Screening and Diagnosis
No screening test is available. Leigh syndrome is usually diagnosed symptomatically in infancy or early childhood. It is distinguished from Kearns-Sayre syndrome by the type of brain lesions observable in pathological examinations. Leigh syndrome causes a loss of specific groups of neurons in the brain’s gray matter, cell death, and structural abnormalities at several sites. The white matter degeneration of Kearns-Sayre syndrome is characterized by the absence of a myelin sheath around nerves and spongy degeneration of neuronal tissue.
According to 2023 statistics, Leigh syndrome affected 1 in 40,000 infants, with the condition being more prevalent in some localized communities. For example, Leigh syndrome occurred in about 1 in 2,000 infants in the Saguenay Lac-Saint-Jean region of Quebec, Canada, and in 1 in 1,700 in the Faroe Islands.
Treatment and Therapy
No cure is available for Leigh syndrome.
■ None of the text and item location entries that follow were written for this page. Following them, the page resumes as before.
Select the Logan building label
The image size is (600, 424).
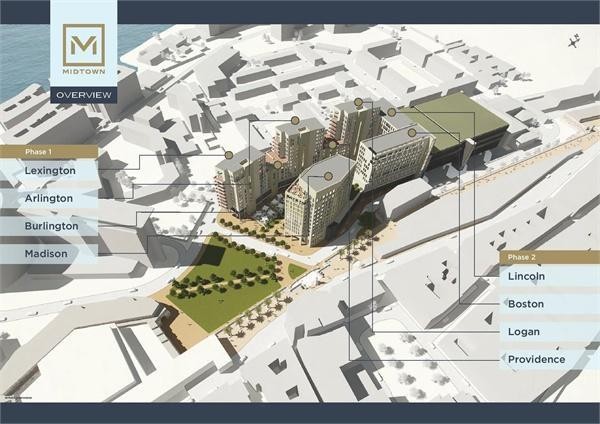[x=523, y=331]
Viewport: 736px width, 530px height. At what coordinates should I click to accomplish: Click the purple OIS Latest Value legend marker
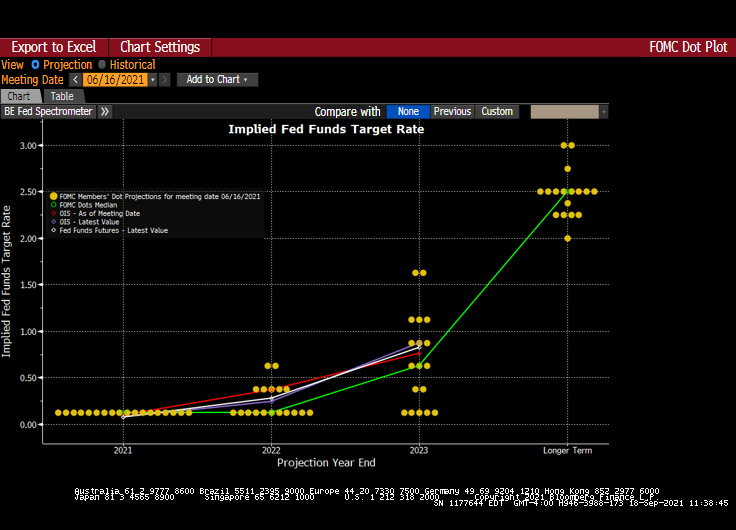(53, 222)
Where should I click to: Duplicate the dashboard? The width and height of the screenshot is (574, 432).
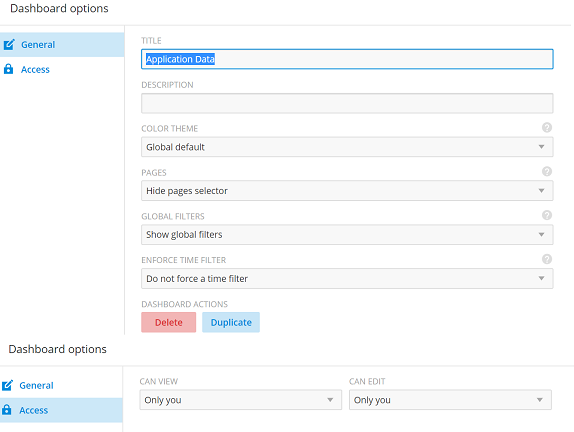pos(231,322)
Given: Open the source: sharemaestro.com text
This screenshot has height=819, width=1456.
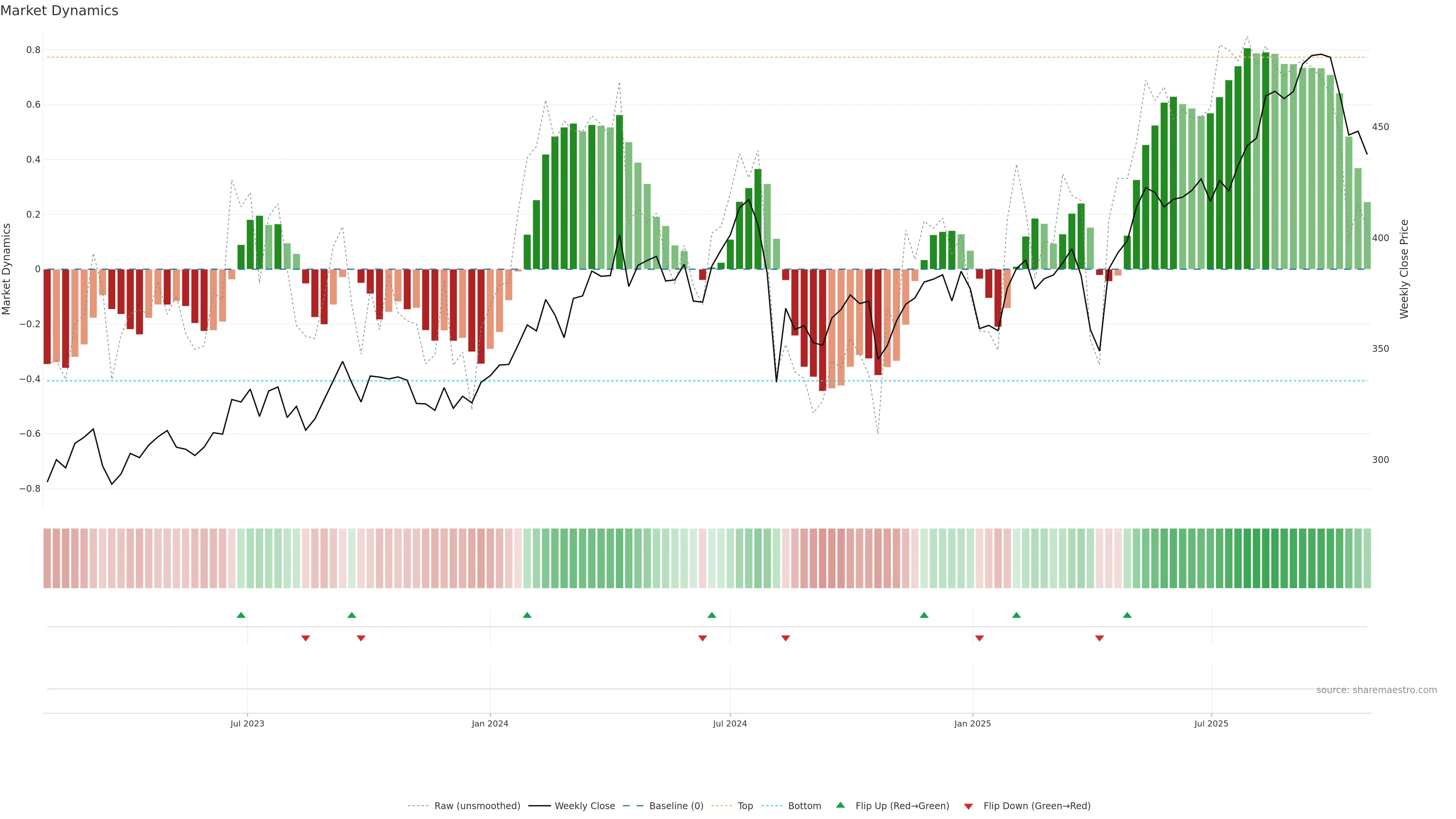Looking at the screenshot, I should coord(1376,690).
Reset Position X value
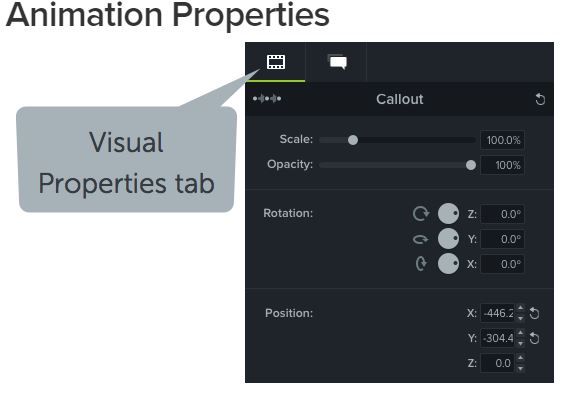This screenshot has height=394, width=587. coord(535,313)
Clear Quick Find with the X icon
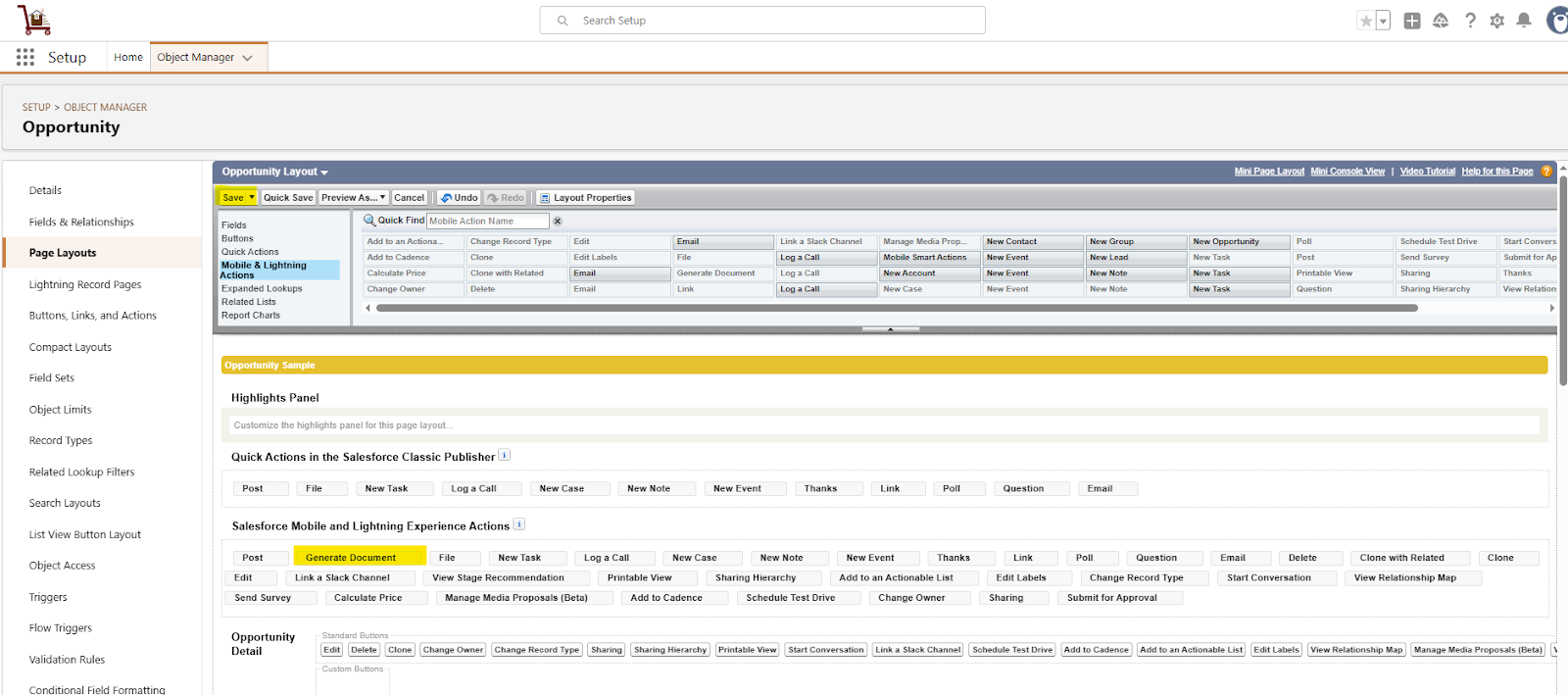 point(558,222)
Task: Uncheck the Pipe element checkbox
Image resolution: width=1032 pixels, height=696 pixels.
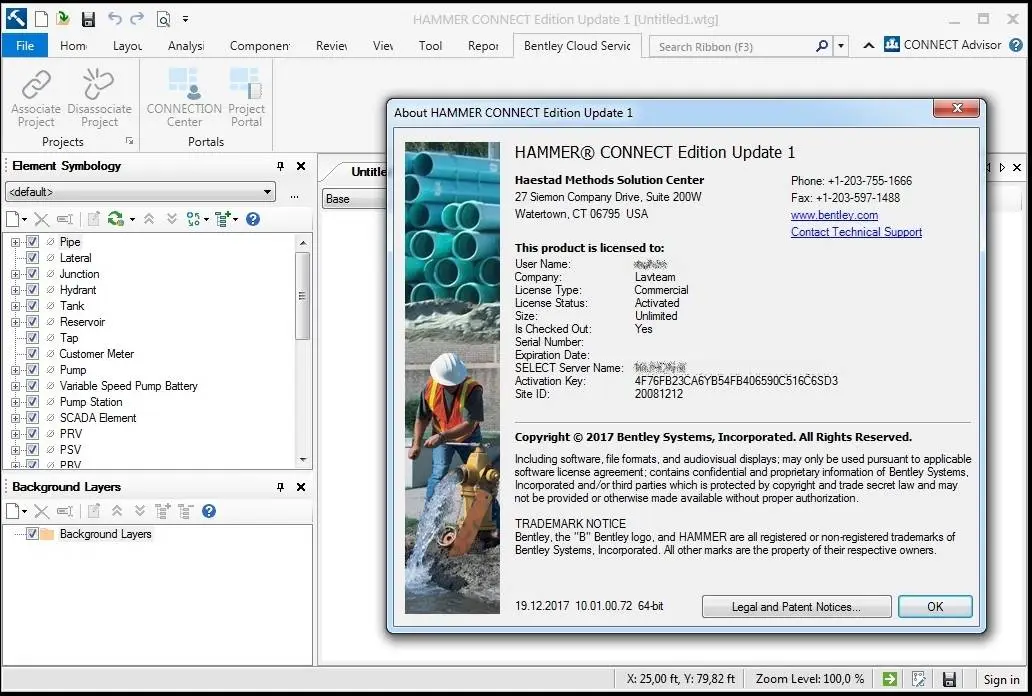Action: 33,242
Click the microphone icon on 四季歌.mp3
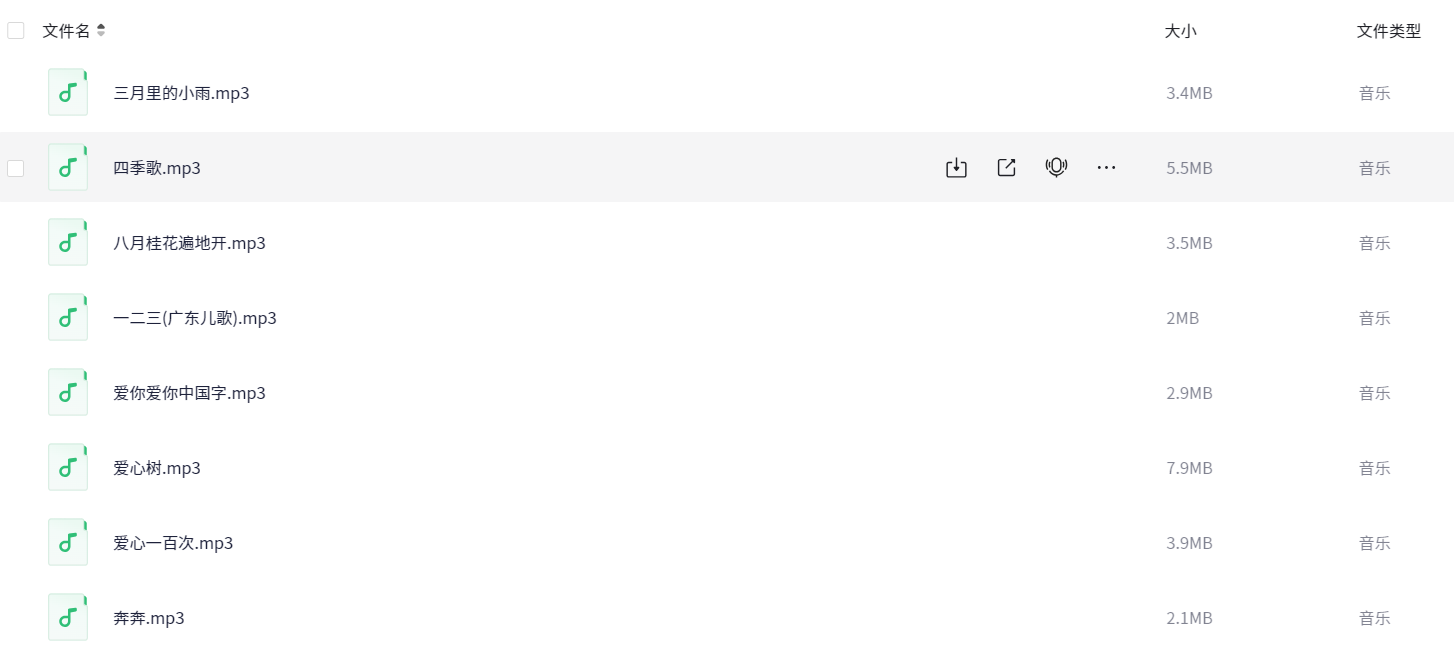The height and width of the screenshot is (656, 1454). [x=1056, y=168]
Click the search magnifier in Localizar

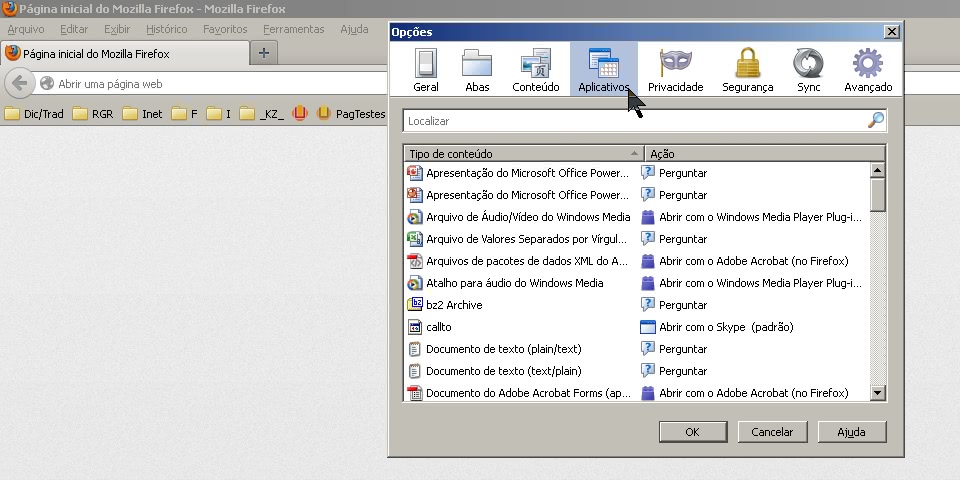[875, 120]
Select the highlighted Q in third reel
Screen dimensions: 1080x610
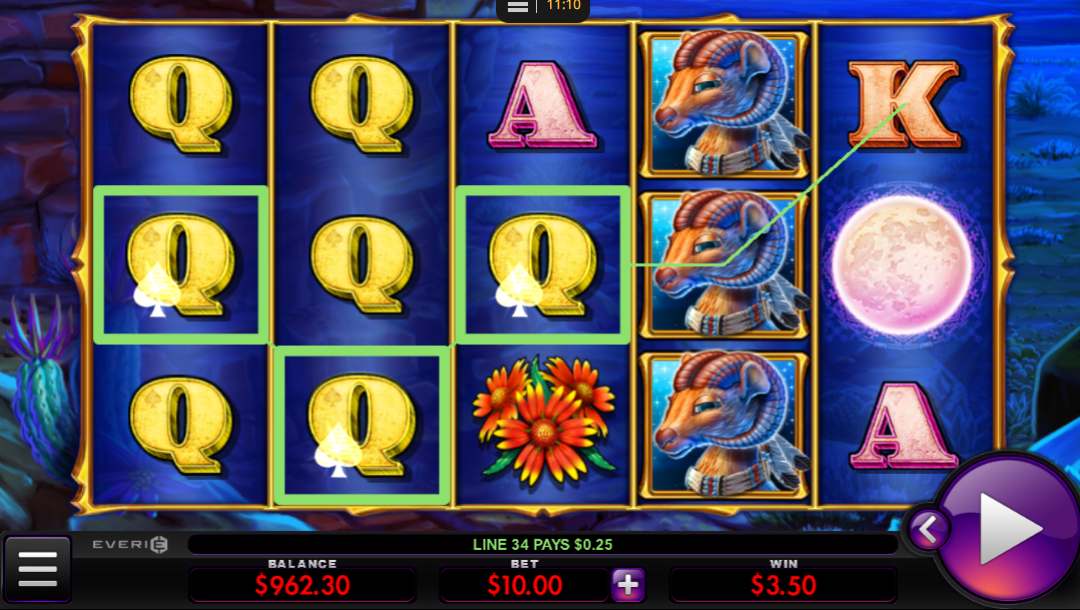[543, 265]
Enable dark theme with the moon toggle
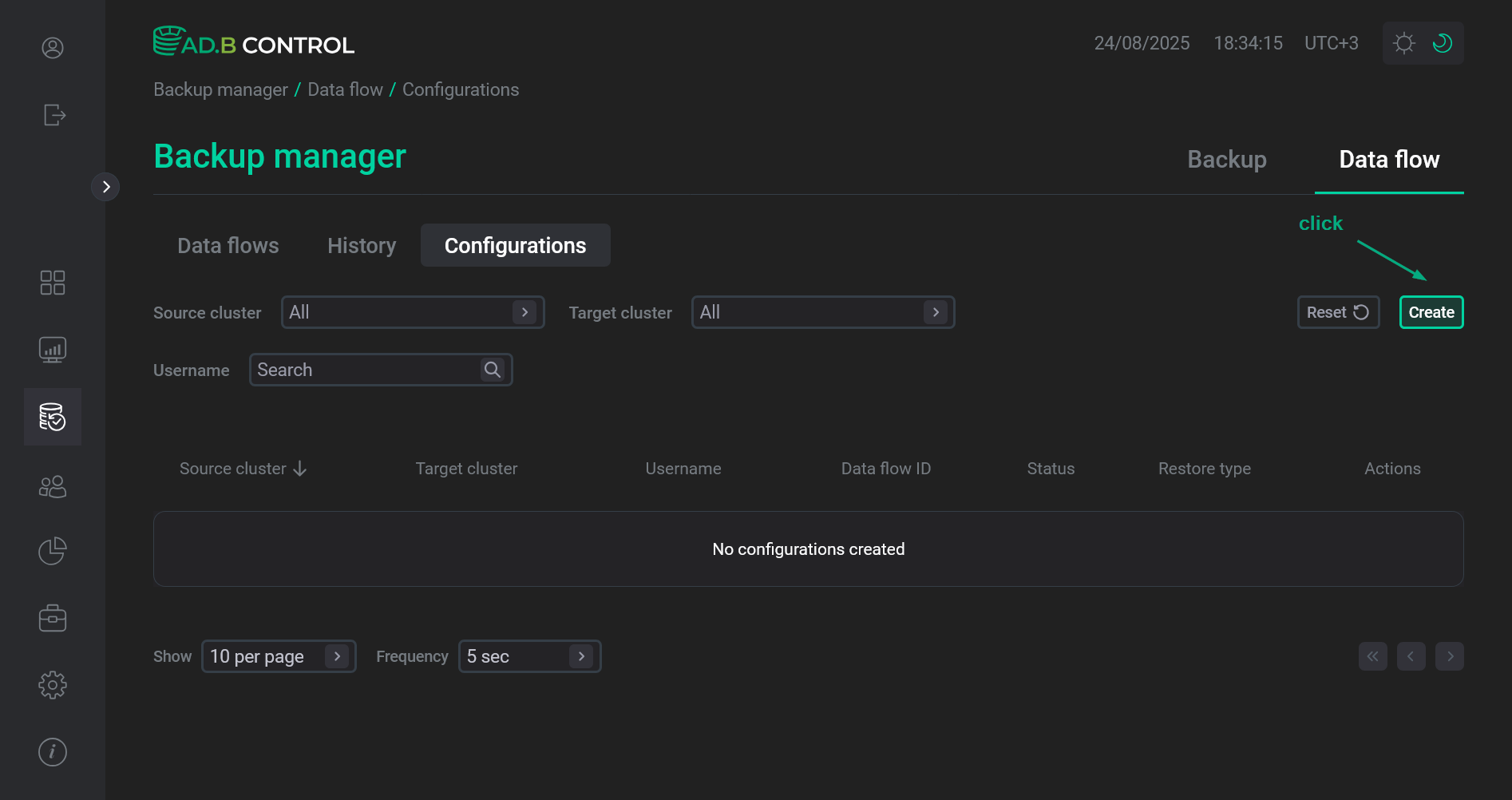 1442,43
To prevent sudden death, physicians closely monitor respiration and use magnetic resonance imaging (MRI), auditory-evoked brain stem potentials, somatosensory-evoked potentials, blink reflexes, or polysomnography to assess brain stem function.
Treatment is symptomatic and directed toward the alleviation of seizures, headaches, confusion, involuntary muscular contractions, tremors, elevated levels of lactic acid, or depression. Experiments with high doses of thiamine, coenzyme-Q, or L-carnitine have yielded some positive outcomes for small numbers of patients. In one study, a high-fat diet appeared to improve eye-muscle control. Treatments with various substances including dichhloroacetate, cholinesterase inhibitors, memantine, riboflavin, biotin, creatine, succinate, and idebenone have effected improvements in isolated cases.
Prevention and Outcomes
No preventive measures are known. Acute respiratory failure occurs in about two-thirds of all cases. Most affected children die before age five, usually from respiratory failure, although affected individuals are now surviving into adulthood in increasing numbers. In one patient, spontaneous resolution to a near-normal neurological profile was observed by age eighteen, so researchers advise caution in counseling patients and their families.
Bibliography
Baldo, Manuela Schubert and Laura Vilarinho. "Molecular Basis of Leigh Syndrome: A Current Look." Orphanet Journal of Rare Diseases, 29 Jan. 2020, doi.org/10.1186/s13023-020-1297-9. Accessed 4 Sept. 2024.
Finsterer, Josef. “Leigh and Leigh-Like Syndrome in Children and Adults.” Pediatric Neurology 39 (2008): 223-235.
Lee, H. F., et al. “Leigh Syndrome: Clinical and Neuroimaging Follow-up.” Pediatric Neurology 40 (February 2009): 88-93.
“Leigh Syndrome." Medline Plus, 28 Apr. 2023, medlineplus.gov/genetics/condition/leigh-syndrome/. Accessed 4 Sept. 2024.